▶ **TASKS**:
- A) In the festival article, which film did Noomi Rapace introduce on stage at the opening night ceremony?
- B) Please write out the festival article between "Pierre-Emmanuel Fleurantin, the" and "vaccination upon arrival.", inclusive.

▶ **TEXT SHOWN**:
==*==

In spite of a new wave of COVID-19, a snow storm and train cancelations, Les Arcs European Film Festival kicked off its 13th edition on Dec. 10 with a festive opening night ceremony highlighted was the presence of Swedish star Noomi Rapace who introduced her film “Lamb” on stage.
Vladimar Jóhannsson’s feature debut, “Lamb,” world premiered in the Un Certain Regard section of the Cannes Film Festival. It is now representing Iceland in the best international feature Oscar race. Rapace said it was a “very personal film, close to (her) heart” and added that she was pleased to have it played at Les Arcs, surrounded by a “beautiful snowy landscape” which “filled (her) with joy and inner strength.”
Pierre-Emmanuel Fleurantin, the festival’s CEO, who is also a producer on Filippo Meneghetti’s award-winning “Two of Us” and the Cannes-premiering documentary “The Velvet Queen,” said putting together the festival amid the pandemic had felt like an “uphill battle.” “It was surely the most complicated edition to organize but we were committed to make it happen after canceling last year 20 days before the start,” said Fleurantin. The festival set up a full lab where guests can get quick PCR or salivary tests and asked everyone to present a negative test dating from within 24 hours, as well as a proof of vaccination upon arrival.

==*==

Dataset entries
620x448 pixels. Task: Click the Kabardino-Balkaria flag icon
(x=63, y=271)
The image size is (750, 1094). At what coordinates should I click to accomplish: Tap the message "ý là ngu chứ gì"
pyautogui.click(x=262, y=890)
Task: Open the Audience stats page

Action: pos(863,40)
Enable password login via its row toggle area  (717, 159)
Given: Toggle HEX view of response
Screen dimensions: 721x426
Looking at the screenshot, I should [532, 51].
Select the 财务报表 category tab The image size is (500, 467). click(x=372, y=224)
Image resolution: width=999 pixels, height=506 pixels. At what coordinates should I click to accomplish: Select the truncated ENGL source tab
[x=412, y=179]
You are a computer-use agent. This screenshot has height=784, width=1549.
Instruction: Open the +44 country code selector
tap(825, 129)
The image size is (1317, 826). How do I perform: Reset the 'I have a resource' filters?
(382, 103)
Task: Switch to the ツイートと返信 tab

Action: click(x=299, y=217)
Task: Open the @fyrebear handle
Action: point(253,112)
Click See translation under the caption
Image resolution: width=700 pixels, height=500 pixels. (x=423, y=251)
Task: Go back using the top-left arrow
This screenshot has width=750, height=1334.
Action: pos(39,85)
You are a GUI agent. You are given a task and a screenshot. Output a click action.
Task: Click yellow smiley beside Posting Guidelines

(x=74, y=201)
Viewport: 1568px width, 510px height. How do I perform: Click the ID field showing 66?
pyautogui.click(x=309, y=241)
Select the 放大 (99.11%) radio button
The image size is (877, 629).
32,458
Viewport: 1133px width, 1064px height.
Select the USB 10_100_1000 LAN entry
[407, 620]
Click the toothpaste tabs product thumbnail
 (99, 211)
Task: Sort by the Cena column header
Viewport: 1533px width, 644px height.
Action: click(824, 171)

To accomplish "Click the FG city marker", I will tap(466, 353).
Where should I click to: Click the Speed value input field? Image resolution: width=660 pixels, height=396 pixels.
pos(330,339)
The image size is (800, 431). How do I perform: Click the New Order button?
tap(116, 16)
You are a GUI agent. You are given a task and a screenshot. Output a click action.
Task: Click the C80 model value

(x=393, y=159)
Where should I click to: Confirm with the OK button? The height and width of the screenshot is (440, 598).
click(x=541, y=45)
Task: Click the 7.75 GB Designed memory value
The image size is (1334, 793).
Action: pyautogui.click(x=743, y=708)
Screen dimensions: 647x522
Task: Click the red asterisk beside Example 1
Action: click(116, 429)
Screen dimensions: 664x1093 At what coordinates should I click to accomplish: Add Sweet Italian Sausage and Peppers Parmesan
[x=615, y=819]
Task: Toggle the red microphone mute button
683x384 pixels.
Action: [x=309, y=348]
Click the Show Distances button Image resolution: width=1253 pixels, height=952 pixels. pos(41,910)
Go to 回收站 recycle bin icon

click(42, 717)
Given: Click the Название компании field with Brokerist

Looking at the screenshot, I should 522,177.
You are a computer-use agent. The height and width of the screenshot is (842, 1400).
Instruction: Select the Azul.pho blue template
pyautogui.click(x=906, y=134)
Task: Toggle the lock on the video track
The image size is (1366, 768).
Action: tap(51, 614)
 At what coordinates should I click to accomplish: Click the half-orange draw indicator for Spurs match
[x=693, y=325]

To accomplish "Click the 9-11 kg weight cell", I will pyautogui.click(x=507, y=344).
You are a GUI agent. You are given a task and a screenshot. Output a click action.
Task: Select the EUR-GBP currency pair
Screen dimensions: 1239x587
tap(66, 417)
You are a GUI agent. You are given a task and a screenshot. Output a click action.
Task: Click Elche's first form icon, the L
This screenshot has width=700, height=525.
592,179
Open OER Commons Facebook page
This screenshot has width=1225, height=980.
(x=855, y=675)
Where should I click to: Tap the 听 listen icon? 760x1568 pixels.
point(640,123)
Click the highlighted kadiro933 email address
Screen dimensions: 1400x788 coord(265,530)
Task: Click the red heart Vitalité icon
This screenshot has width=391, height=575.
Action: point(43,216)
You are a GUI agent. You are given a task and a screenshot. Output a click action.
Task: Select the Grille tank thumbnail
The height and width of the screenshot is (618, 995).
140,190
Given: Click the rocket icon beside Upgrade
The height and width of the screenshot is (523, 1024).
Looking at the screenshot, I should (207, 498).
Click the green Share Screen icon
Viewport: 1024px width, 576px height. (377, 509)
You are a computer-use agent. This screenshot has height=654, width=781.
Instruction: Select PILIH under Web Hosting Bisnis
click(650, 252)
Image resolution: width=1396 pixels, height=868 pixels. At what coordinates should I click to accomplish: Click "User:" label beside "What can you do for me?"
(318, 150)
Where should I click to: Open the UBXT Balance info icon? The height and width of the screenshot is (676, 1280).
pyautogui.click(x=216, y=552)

==*==

▶ **WRITTEN RESPONSES**:
- A) "Lamb"

- B)
Pierre-Emmanuel Fleurantin, the festival’s CEO, who is also a producer on Filippo Meneghetti’s award-winning “Two of Us” and the Cannes-premiering documentary “The Velvet Queen,” said putting together the festival amid the pandemic had felt like an “uphill battle.” “It was surely the most complicated edition to organize but we were committed to make it happen after canceling last year 20 days before the start,” said Fleurantin. The festival set up a full lab where guests can get quick PCR or salivary tests and asked everyone to present a negative test dating from within 24 hours, as well as a proof of vaccination upon arrival.